ML nodes are incidentally restarted and all running jobs go into an open/stopped mode
This isn't supposed to happen. If an ML node leaves the cluster then the jobs that were running on it should stay open and their datafeeds should still be started. Then they should get relocated to another ML node that has space, or wait until an ML node has space (which might be the restarted node when it rejoins the cluster).
Which version are you running? And are you using Elastic Cloud or your own install? We have had bugs related to this in the past and might be able to tell you which one you're seeing and which version it's fixed in.

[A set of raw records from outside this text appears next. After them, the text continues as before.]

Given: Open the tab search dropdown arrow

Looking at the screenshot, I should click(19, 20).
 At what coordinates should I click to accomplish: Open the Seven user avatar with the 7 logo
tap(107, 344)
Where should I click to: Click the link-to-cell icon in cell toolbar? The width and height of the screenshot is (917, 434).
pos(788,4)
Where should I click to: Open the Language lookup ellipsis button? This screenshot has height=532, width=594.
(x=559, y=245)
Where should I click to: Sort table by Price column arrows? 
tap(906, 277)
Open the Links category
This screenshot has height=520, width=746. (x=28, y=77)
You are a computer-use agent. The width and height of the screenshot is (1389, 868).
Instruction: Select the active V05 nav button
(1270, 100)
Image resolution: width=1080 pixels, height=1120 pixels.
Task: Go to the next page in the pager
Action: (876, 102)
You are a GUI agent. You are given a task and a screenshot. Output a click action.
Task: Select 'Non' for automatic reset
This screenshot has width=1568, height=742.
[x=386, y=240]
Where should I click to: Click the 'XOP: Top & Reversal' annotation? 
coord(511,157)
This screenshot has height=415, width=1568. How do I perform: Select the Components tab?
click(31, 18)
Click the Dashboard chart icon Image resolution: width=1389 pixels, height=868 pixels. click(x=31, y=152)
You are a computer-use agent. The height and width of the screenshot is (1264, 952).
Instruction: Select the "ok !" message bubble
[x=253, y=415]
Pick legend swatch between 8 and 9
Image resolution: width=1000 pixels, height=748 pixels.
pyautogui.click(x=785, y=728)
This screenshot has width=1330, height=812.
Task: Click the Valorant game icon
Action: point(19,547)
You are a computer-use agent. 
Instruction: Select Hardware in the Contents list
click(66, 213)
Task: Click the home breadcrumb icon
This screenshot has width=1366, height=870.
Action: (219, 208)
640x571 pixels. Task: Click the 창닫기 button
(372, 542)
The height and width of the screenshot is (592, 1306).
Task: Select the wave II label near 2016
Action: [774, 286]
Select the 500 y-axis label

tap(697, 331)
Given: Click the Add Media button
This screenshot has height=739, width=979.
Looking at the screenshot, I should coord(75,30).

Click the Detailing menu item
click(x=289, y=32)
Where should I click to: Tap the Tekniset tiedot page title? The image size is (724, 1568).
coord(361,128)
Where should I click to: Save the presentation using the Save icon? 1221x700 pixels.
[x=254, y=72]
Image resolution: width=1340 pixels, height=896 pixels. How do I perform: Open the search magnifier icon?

You are correct that if a job/datafeed have incorrectly gone to open/stopped states then the first thing to try is restarting the datafeeds. Unfortunately we don't have a bulk restart for datafeeds. The start datafeed endpoint only works on one datafeed at a time. Maybe as a workaround you could write a bash script that loops over all the affected datafeed IDs and uses
curl to call start datafeed for each one.
For the future, if you know in advance you are going to restart every ML node you could try setting ML upgrade mode. This will stop all ML processing but keep the job/datafeed states as they were. Then, after your maintenance is complete, unset ML upgrade mode using the same endpoint. This will result in less churn in the cluster during the maintenance as the ML jobs won't try to relocate to other nodes while ML is in upgrade mode. It's a bit like disabling shard reallocation before restarting all the data nodes. ML is supposed to work through node restarts even if you don't set upgrade mode, but setting it prevents unnecessary churn and may avoid bugs like the one you ran into.